La comisión técnica, puesta en marcha por la asesora Josefina Tajes en representación del bloque de La Libertad Avanza, recibió en primer término a un conjunto de cámaras empresarias. La Asociación de Industriales Metalúrgicos, la Cámara Argentina de Comercio y la Confederación de la Mediana Empresa articularon un planteo común. Aunque expresaron su aspiración de que la normativa fomente la creación de empleo, objetaron formalmente varios segmentos del texto oficial, argumentando que perjudicarían especialmente a las pequeñas y medianas empresas, generadoras del ochenta por ciento del trabajo registrado en el país.
Entre los artículos cuestionados se destaca el que elimina la ultraactividad de los convenios colectivos de trabajo. Las entidades patronales advirtieron que esta modificación, al obligar a una negociación permanente, genera un clima de desgaste e incertidumbre tanto para empleadores como para trabajadores. Subrayaron, además, el impacto desigual que tendría esta medida, colocando en desventaja a las pymes, que no disponen de las mismas estructuras legales que las grandes corporaciones para afrontar una litigiosidad potencialmente mayor. Este argumento, con matices distintos, es compartido por la central obrera.
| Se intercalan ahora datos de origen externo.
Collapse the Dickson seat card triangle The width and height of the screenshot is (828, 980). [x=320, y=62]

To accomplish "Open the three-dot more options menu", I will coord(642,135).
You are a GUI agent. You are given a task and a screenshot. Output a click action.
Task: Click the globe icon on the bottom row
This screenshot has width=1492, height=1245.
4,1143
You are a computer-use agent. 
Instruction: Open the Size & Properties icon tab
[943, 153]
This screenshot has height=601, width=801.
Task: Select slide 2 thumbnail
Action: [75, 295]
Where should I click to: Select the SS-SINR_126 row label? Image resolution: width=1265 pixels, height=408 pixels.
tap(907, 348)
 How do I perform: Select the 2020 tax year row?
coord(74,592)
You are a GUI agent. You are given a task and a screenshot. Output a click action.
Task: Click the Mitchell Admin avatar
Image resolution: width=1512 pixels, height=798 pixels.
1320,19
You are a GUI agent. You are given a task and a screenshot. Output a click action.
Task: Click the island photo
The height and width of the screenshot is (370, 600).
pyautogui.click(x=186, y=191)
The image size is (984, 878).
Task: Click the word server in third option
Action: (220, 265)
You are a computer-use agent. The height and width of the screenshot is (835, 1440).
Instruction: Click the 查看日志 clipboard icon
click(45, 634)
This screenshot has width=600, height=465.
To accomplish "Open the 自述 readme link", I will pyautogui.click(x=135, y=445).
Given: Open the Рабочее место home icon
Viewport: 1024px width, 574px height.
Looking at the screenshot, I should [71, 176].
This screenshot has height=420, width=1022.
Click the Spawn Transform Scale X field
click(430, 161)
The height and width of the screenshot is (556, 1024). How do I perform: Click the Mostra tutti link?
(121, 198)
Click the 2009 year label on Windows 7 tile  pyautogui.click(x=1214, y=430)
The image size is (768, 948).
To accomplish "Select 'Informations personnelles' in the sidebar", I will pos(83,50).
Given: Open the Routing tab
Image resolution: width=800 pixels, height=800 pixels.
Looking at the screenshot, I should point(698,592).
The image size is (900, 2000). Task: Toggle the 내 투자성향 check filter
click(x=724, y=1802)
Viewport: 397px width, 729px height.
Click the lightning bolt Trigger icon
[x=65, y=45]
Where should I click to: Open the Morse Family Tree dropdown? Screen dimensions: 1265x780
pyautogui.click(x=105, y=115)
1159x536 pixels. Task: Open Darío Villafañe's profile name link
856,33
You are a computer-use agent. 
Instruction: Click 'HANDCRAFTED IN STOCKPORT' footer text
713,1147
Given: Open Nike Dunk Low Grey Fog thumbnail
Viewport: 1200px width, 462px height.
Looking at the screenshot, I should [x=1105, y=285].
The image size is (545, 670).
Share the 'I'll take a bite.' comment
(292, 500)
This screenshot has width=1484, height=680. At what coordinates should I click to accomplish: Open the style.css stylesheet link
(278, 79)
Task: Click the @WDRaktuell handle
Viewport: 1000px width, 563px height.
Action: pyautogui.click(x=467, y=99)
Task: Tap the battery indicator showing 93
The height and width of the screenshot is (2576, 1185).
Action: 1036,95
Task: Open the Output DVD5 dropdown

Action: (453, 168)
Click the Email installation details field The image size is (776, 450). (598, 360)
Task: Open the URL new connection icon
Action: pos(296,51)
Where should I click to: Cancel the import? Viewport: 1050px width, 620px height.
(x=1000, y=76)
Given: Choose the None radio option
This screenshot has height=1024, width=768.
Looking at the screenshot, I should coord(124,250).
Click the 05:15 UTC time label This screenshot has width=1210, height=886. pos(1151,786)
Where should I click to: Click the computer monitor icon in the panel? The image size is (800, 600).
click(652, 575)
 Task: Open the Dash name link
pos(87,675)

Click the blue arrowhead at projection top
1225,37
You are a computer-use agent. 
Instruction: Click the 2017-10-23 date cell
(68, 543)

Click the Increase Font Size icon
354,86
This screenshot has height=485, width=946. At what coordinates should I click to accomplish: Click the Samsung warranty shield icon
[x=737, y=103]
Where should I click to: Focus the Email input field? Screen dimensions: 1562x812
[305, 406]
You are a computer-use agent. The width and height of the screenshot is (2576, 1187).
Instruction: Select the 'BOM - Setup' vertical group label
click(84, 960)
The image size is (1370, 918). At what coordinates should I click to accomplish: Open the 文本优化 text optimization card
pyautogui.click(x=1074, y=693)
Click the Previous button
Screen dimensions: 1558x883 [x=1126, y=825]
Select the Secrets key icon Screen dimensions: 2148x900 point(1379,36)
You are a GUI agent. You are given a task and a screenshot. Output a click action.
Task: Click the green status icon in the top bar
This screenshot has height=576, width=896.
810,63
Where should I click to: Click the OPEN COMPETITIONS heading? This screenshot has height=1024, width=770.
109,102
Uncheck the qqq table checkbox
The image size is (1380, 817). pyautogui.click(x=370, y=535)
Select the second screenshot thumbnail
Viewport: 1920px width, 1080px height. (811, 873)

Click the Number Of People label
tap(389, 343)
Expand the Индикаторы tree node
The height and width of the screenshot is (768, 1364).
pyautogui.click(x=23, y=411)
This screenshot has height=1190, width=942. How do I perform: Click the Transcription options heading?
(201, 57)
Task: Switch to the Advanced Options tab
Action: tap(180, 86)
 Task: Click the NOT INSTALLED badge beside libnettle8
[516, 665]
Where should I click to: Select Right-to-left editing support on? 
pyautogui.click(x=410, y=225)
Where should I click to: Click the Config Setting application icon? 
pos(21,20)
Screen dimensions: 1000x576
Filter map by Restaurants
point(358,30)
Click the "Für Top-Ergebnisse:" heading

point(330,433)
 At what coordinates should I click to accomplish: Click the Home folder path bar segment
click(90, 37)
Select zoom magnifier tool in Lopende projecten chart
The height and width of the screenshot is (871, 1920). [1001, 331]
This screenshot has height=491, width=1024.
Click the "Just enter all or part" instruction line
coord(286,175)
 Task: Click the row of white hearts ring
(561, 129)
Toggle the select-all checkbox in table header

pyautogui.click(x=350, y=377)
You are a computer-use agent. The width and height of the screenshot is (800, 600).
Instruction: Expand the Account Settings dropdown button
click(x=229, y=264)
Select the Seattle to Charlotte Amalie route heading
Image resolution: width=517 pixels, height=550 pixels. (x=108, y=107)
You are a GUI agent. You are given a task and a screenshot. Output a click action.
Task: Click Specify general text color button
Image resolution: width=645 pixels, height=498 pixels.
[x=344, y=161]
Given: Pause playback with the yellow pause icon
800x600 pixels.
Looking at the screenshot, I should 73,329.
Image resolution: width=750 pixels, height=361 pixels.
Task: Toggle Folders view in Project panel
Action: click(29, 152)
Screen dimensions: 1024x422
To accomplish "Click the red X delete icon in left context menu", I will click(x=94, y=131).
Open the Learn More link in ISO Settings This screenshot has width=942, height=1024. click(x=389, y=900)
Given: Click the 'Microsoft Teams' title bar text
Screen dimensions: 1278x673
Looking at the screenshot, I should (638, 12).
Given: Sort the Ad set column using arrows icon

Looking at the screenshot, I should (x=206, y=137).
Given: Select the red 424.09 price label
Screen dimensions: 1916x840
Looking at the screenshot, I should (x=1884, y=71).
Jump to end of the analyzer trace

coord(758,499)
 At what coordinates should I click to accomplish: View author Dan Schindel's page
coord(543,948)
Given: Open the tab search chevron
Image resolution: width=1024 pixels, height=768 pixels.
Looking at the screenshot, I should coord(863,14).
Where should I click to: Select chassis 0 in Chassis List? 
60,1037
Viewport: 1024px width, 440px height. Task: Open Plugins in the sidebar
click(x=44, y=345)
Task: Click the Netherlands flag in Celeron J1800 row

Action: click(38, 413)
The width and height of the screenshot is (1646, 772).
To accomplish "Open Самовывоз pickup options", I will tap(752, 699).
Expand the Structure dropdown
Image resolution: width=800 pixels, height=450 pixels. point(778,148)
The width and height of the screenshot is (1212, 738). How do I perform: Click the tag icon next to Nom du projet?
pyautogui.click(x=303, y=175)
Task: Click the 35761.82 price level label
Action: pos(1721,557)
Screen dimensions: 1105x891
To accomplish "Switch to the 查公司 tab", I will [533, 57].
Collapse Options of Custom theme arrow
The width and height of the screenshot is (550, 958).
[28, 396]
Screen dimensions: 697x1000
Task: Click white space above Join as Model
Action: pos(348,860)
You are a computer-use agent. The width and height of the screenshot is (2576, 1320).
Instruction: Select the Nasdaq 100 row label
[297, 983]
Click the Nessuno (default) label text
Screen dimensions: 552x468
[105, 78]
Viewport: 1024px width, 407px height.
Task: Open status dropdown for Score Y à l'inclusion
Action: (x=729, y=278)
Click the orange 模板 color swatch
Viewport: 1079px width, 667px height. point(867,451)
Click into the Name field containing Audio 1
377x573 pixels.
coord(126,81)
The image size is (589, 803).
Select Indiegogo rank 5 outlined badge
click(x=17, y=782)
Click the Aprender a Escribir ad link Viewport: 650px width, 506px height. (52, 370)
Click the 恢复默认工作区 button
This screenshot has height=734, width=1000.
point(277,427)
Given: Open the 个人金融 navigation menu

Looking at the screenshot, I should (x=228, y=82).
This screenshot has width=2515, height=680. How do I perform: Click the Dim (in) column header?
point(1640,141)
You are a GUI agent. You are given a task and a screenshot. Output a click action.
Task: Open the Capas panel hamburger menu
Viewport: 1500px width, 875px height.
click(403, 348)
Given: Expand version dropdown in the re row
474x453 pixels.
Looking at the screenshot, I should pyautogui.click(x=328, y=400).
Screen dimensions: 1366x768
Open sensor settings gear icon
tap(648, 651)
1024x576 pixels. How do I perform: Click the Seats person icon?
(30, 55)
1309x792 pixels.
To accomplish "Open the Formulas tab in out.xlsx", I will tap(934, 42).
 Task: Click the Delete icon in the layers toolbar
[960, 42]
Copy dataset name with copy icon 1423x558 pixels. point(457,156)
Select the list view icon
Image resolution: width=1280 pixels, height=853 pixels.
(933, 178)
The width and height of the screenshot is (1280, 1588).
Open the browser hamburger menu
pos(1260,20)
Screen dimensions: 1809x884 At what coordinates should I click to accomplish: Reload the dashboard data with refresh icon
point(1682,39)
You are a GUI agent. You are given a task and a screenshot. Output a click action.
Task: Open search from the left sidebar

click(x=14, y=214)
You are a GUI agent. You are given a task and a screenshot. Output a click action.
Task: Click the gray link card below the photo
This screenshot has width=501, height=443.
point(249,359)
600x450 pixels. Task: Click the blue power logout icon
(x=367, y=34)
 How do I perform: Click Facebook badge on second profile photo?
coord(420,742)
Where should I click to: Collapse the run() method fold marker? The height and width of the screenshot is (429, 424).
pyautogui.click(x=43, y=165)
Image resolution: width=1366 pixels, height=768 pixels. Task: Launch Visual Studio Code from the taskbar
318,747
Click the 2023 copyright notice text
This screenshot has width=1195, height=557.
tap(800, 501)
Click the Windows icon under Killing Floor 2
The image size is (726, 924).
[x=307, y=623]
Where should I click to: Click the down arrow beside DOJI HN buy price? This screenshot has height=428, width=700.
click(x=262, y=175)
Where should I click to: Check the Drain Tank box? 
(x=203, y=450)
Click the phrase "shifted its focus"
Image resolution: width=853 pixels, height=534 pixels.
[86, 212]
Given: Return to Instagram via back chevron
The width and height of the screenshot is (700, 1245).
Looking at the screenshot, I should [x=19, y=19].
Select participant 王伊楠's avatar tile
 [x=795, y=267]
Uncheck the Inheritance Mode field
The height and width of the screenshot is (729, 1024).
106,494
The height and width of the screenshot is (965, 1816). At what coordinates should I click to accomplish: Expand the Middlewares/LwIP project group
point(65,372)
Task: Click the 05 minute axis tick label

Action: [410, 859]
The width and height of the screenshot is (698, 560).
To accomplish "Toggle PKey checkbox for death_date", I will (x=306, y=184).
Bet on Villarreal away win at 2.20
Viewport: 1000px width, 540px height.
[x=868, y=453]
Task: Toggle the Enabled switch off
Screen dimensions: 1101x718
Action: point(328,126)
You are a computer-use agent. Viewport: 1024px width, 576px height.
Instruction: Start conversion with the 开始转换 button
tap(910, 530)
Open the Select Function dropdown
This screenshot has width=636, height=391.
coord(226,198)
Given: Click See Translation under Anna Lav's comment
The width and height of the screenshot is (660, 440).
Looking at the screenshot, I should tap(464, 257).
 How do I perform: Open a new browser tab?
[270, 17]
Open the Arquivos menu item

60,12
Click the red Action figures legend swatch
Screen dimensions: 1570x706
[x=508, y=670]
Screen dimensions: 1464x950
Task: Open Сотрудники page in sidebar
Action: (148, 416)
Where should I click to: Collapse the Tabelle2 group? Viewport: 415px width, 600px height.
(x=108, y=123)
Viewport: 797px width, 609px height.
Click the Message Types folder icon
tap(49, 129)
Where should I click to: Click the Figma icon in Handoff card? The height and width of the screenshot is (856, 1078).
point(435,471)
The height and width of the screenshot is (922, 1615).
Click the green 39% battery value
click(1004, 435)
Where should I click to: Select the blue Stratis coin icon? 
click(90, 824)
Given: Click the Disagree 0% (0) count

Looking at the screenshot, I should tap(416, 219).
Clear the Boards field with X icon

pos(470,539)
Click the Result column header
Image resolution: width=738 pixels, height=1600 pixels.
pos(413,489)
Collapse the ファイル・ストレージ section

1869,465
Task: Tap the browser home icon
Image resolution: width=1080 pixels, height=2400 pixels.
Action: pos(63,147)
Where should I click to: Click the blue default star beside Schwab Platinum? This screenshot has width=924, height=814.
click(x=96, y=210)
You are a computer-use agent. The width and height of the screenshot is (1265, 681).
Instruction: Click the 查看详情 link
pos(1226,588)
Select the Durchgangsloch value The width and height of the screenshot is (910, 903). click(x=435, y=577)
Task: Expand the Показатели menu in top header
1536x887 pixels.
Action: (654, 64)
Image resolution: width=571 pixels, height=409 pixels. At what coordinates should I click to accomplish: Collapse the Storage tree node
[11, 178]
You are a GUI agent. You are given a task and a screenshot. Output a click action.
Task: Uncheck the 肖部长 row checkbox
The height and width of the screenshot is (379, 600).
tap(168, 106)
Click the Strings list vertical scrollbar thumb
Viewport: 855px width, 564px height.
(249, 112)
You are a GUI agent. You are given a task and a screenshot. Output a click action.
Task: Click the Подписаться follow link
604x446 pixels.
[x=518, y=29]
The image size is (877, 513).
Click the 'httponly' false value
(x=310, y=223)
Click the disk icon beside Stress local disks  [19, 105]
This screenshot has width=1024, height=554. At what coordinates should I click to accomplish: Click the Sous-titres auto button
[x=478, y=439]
La crítica también se enfocó en los artículos que propician la prevalencia de convenios de ámbito menor sobre los de sector o rama de actividad. Para los empresarios, esta alteración del principio de negociación colectiva nacional erosiona las reglas comunes, pudiendo fomentar una competencia desleal basada en la reducción de costos laborales. La CGT, por su parte, interpreta que estos puntos buscan debilitar sustancialmente la negociación colectiva, dejando a los trabajadores en una posición de fragilidad frente a las empresas.
Otras disposiciones impugnadas incluyen la facultad de la autoridad administrativa para suspender la homologación de convenios alegando «distorsiones económicas graves», lo que –a juicio de las cámaras– alimenta la incertidumbre jurídica, y la eliminación de los aportes patronales obligatorios a las entidades empresariales, que según éstas financian su funcionamiento y actividades de capacitación en todo el territorio.
Aunque estos artículos representan una porción menor dentro del extenso proyecto, la posición conjunta de representantes clave del sector productivo introduce un obstáculo significativo en el camino legislativo de la reforma, que el oficialismo consideraba allanado. Esta alineación inusual de críticas entre sectores tradicionalmente contrapuestos configura un frente de debate más intricado de lo previsto.
CGT en alerta
Por otro lado, la principal central sindical, aún sin una citación formal para exponer ante el Senado, evalúa radicalizar su oposición. Cristian Jerónimo, miembro del triunvirato que conduce la CGT, no descartó ninguna medida de fuerza, incluyendo la convocatoria a marchas o paros, si sus reclamos no son atendidos. Aclaró, no obstante, que la estrategia prioritaria sigue siendo la construcción de mayorías legislativas y el diálogo con gobernadores y senadores para garantizar modificaciones sustanciales en el proyecto. La central mantiene, por el momento, todas sus opciones abiertas mientras observa el desarrollo de las tratativas en el Congreso.